“It’s been the hardest thing I think I’ve ever gone through in my hockey career,” he said solemnly.
The 29-year-old forward is as stubborn as a mule, in the most positive definition of that phrase. Laich doesn’t care to miss practices, let alone games. He has never missed this many games in a row during his NHL career.
It’s clear that being out of the locker room at game time is wearing on him, even more so than dealing with the physical pain.
“The toughest part is just missing playing games and even missing practice,” Laich said. “It’s the passion in my life to play hockey, and when that gets taken away from you it’s really tough to take and really frustrating. You try and do your best to get back as quick as you can, and sometimes there’s things that are out of your control. And sometimes time is your enemy, too.”
Time is ticking away as the Caps are almost a third of the way through this shortened season. Since he began skating with teammates Jan. 31, Laich has been able to spend some time in the locker room with the guys, but that’s not enough. Dressed in a suit that doesn’t bear the No. 21 or Caps logo, Laich is unable to contribute in any meaningful way.
Ex-Caps teammate and current New York Rangers forward Jeff Halpern can empathize because of two knee injuries suffered earlier in his career.
“You feel like a ghost. You feel like you’re not part of the team and you’re doing your own thing,” Halpern said. “People try and make an effort and you try to make an effort to kind of make that better, but it’s nothing like being in that lineup every day and being amongst the guys. When you’re injured or if you’re a healthy scratch or whatever it is, it’s an empty feeling.”

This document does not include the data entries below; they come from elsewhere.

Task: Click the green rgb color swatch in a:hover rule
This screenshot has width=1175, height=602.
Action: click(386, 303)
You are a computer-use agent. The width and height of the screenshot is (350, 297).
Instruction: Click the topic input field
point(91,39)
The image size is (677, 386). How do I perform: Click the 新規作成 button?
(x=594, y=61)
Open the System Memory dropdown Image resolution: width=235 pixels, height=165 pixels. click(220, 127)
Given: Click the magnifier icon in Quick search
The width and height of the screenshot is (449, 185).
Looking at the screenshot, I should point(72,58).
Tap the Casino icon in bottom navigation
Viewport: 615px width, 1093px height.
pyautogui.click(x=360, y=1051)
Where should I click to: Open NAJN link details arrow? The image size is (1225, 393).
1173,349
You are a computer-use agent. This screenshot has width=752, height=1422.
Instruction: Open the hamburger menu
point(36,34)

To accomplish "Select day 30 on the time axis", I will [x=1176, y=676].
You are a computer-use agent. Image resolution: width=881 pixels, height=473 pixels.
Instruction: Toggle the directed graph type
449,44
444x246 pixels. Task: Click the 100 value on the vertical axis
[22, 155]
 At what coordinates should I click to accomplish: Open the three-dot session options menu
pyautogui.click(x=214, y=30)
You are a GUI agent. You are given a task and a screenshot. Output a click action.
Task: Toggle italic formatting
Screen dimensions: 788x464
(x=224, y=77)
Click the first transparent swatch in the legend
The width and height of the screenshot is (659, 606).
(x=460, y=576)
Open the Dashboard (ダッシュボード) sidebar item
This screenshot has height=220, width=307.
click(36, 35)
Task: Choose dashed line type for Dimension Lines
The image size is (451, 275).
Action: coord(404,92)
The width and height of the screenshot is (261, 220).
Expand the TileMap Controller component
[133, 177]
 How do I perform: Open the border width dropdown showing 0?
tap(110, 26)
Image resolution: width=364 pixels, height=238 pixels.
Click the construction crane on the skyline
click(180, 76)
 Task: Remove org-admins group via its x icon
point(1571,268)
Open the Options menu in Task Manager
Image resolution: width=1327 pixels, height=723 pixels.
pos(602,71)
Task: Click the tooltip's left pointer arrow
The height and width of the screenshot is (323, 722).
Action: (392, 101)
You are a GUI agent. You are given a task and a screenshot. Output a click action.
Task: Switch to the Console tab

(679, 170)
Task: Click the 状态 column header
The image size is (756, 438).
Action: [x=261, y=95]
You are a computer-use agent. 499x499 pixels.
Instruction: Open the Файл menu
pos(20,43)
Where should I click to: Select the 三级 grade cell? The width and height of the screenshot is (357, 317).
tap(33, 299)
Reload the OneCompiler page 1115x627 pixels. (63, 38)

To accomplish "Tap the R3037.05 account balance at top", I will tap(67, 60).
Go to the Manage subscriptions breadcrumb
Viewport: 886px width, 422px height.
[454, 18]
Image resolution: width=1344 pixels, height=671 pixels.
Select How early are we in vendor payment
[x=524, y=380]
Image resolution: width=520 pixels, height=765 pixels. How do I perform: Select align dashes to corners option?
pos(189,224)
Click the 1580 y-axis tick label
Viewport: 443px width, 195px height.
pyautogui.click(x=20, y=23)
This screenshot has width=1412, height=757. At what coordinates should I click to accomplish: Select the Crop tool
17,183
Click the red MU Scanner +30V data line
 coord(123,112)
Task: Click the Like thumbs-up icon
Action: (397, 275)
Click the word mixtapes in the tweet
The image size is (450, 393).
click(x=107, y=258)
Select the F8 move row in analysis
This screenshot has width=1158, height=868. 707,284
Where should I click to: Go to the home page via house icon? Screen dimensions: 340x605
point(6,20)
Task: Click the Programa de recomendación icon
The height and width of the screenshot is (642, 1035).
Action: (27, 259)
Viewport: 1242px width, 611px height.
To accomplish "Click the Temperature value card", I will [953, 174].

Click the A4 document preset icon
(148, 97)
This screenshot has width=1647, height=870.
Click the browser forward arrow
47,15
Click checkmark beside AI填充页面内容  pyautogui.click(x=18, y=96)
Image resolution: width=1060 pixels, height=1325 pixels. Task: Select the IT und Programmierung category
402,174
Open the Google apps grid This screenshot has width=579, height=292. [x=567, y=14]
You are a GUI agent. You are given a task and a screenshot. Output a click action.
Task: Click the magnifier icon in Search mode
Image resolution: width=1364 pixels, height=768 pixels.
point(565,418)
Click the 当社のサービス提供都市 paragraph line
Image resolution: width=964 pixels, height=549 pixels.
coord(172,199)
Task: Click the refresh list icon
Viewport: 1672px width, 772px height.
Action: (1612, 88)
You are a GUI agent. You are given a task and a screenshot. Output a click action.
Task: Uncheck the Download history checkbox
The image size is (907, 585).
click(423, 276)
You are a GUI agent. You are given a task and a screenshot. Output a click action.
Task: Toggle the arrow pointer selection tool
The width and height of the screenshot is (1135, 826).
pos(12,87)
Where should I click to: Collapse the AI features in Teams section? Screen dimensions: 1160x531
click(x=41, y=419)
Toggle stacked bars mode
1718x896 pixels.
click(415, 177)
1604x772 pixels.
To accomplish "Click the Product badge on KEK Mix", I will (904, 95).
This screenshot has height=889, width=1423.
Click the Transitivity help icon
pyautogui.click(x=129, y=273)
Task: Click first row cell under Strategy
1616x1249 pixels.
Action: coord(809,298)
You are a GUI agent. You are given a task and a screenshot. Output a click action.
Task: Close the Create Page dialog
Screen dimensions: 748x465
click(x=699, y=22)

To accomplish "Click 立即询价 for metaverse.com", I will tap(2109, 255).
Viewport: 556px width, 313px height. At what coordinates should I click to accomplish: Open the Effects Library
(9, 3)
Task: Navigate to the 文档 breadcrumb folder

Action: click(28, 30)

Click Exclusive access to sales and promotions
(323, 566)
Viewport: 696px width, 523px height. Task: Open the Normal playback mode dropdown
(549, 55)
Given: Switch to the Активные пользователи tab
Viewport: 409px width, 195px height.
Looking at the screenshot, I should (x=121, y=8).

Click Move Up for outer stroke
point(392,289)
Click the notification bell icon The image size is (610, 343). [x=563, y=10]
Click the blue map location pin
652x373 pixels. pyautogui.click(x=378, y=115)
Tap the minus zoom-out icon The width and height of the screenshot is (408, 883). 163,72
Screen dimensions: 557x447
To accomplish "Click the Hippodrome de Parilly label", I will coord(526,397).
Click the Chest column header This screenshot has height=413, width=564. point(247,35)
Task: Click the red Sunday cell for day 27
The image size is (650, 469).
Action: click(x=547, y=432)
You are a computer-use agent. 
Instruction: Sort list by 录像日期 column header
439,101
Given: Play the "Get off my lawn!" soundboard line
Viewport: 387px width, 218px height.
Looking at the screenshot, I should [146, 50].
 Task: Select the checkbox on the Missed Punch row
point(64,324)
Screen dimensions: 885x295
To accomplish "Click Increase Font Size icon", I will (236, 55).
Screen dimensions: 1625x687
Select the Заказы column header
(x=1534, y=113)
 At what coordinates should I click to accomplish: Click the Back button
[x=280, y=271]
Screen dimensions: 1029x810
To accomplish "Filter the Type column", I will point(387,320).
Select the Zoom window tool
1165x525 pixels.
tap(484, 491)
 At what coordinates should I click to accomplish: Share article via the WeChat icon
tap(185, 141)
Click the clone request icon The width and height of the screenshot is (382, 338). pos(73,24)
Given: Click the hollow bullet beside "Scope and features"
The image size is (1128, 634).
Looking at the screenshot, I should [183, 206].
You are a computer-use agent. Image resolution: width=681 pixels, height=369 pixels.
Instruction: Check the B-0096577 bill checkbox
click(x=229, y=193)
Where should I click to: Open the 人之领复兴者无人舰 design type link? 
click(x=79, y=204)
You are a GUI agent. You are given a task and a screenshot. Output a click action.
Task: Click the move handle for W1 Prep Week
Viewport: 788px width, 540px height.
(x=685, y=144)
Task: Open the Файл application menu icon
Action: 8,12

The empty feeling is obvious in Laich’s expressions and body language. Before the past few days he was often aloof, unwilling to talk to reporters about an injury he couldn’t really say much about.
It’s a groin injury, even if Laich only alludes to it and never uses the “G” word. And it’s nothing like a knee sprain, which he played through last year, or a broken foot, which he played through during the 2009 playoffs.
“A lot of those are just about handling the pain, but you are still able to be effective if you can control the pain. The injury that I currently have is a little different than that,” Laich said. “If I was on the ice, I wouldn’t be effective for our team; I wouldn’t be able to help our team win. And I would never go out on the ice if I was going to be detrimental to our team.”
Laich knows he’d be doing a “disservice” to his teammates by making his season debut before he’s fully healthy. It’s a realization that is easy to accept but hard to rationalize.
“There are some things that are out of my control,” he said. “It’s not an injury that questions how tough you are.”
No one’s questioning Laich’s toughness, just like no one was questioning Tom Poti’s toughness or Mike Green’s toughness as those players battled the same problem in recent years.
Poti called it a “very humbling injury.”
“It’s a horrible experience to deal with a groin injury like that,” the veteran defenseman said. “And the worst part about it is you never really know how bad it is. Just a little tweak could keep you out for a really long time. It’s beyond frustrating.”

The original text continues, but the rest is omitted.